Explainability Techniques for Graph Convolutional Networks
Federico Baldassarre, Hossein Azizpour
Introduction
Many concepts from chemistry, life science, and physics are naturally represented in the graph domain. Most Machine Learning (ML) methods, however, were devised to operate on Euclidean space. One of the most successful ML techniques, Deep Learning, has been recently generalized to operate on a graph domain. These Graph Networks (GN) have achieved remarkable performances in various applications thanks to their consistency to the native data representation, with examples from biochemistry (Duvenaud et al., 2015; Kearnes et al., 2016; Fout et al., 2017; Zitnik et al., 2018), physics (Battaglia et al., 2016; Chang et al., 2017; Gilmer et al., 2017; Watters et al., 2017; Sanchez-Gonzalez et al., 2018), visual recognition (Qi et al., 2017, 2018; Narasimhan et al., 2018), and natural language processing (Bastings et al., 2017; Beck et al., 2018).

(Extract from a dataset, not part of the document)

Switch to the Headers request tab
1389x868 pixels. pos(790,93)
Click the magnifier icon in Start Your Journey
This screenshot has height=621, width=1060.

ML algorithms become increasingly trustworthy to humans when the basis for their decisions can be explained in human terms. Interpretability is also useful for diagnosing biases, designing datasets and gaining insight on governing laws. While several methods have been developed for standard deep networks, there is a lack of study for applicability of such methods on GNs; that is the focus of this work.
In this work, we assume the general form of GNs as defined in (Battaglia et al., 2018). Regarding explanation algorithms, we consider two main classes: a) gradient-based such as Sensitivity Analysis (Baehrens et al., 2010; Simonyan et al., 2014) and Guided Backpropagation (Springenberg et al., 2015), b) decomposition-based such as Layer-wise Relevance Propagation (Bach et al., 2015) and Taylor decomposition (Montavon et al., 2017). We base the discussions on a toy dataset and a chemistry task. We hope this work will set the ground for this important topic and suggest future directions and applications.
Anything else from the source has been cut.